## PROBLEM TO SOLVE
Starting at the line that contains "Where should I click to: Click", set down each line exactly until the records end, keeping both ends and adding nothing.

## PROVIDED DATA
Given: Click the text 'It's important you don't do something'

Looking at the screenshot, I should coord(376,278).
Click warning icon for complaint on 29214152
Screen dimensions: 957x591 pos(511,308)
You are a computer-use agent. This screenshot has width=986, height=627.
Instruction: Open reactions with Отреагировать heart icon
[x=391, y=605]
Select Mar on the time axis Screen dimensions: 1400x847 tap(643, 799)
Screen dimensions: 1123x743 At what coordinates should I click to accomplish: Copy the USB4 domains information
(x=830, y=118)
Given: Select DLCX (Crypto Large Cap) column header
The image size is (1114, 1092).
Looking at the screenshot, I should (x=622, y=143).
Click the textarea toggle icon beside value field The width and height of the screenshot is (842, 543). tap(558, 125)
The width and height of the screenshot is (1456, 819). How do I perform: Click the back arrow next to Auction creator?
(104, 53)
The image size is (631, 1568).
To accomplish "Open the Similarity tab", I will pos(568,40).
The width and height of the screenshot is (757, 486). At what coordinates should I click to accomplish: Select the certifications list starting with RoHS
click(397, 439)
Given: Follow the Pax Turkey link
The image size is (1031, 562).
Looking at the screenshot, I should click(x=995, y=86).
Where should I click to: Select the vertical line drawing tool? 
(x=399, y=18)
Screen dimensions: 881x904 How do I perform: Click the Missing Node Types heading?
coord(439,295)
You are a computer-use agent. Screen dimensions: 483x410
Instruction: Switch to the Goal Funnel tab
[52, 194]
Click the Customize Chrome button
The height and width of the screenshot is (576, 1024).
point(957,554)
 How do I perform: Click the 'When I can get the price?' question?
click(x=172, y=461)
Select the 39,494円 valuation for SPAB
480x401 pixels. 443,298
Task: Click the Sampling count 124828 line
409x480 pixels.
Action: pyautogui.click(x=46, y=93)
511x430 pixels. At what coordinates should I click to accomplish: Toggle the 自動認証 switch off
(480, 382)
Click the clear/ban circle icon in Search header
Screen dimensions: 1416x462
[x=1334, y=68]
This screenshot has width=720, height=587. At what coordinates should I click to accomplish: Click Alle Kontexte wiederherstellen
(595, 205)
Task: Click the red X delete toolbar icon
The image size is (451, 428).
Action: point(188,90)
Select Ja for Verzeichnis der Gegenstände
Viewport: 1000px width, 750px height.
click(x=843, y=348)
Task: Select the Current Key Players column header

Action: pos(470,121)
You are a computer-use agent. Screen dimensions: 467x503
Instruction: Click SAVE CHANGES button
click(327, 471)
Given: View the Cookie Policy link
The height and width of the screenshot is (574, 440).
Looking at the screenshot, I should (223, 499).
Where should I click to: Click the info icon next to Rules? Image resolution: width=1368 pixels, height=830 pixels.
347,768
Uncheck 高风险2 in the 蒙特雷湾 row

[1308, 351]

## TASK RESPONSE
Where should I click to: Click the info icon next to Rules? Image resolution: width=1368 pixels, height=830 pixels.
347,768
Uncheck 高风险2 in the 蒙特雷湾 row

[1308, 351]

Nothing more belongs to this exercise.